## START Supplied entries

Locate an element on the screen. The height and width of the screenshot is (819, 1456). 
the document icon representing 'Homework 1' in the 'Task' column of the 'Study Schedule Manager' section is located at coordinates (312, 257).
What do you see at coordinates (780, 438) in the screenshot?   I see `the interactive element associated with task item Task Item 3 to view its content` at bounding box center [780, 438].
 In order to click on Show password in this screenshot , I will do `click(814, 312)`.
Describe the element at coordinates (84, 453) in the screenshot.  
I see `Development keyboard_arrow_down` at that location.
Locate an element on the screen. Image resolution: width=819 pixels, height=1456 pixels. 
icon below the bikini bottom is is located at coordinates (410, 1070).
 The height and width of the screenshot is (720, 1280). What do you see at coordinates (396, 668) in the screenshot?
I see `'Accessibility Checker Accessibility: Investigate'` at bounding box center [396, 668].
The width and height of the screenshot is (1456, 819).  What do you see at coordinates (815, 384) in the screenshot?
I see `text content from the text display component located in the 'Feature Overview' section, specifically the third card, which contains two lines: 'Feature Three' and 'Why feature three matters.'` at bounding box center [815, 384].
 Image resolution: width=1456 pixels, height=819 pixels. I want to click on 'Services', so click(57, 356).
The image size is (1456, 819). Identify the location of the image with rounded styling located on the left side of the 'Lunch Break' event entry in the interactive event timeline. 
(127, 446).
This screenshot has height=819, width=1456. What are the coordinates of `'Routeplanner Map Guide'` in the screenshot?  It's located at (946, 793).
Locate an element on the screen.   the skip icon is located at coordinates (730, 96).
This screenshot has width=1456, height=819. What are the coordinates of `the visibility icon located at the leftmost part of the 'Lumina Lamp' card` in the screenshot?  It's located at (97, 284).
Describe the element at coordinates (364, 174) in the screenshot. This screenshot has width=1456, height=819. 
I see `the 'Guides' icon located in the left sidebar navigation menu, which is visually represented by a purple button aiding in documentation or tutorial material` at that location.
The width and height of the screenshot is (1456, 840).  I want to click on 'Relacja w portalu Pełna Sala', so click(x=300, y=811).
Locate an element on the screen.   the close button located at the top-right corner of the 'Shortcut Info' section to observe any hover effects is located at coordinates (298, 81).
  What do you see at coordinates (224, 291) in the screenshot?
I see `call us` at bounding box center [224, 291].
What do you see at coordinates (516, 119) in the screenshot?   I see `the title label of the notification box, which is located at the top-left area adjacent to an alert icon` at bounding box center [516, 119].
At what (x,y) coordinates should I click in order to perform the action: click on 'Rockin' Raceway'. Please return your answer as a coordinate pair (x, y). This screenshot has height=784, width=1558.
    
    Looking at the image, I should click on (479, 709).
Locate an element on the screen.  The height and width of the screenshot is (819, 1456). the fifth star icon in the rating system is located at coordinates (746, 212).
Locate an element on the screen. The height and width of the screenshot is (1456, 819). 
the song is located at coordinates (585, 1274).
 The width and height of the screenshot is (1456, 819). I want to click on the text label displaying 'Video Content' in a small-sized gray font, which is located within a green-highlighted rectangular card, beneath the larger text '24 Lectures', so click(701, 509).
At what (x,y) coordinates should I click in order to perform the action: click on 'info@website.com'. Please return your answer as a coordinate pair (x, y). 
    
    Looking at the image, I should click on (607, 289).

## END Supplied entries

Reproduce the stretch from the start of the data through the line containing "What do you see at coordinates (780, 438)", swapping "screenshot" for "screen image" and leaving everything else unchanged.

Final result:
Locate an element on the screen. The height and width of the screen image is (819, 1456). 
the document icon representing 'Homework 1' in the 'Task' column of the 'Study Schedule Manager' section is located at coordinates (312, 257).
What do you see at coordinates (780, 438) in the screen image?   I see `the interactive element associated with task item Task Item 3 to view its content` at bounding box center [780, 438].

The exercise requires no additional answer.